** Opening DATA EXCERPTS block **

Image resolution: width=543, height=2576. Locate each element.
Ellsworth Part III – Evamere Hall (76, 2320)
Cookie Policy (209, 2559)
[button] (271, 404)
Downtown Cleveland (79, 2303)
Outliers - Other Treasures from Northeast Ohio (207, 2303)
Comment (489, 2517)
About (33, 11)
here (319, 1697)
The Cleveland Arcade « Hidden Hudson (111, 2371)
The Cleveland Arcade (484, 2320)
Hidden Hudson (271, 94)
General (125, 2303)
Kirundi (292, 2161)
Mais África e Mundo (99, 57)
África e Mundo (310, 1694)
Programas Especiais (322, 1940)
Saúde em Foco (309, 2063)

** Closing DATA EXCERPTS block **

→ **YOUR ASSIGNMENT**
From the entries above, return each line with the word "Hidden" in it.

→ **RESPONSE BELOW**
The Cleveland Arcade « Hidden Hudson (111, 2371)
Hidden Hudson (271, 94)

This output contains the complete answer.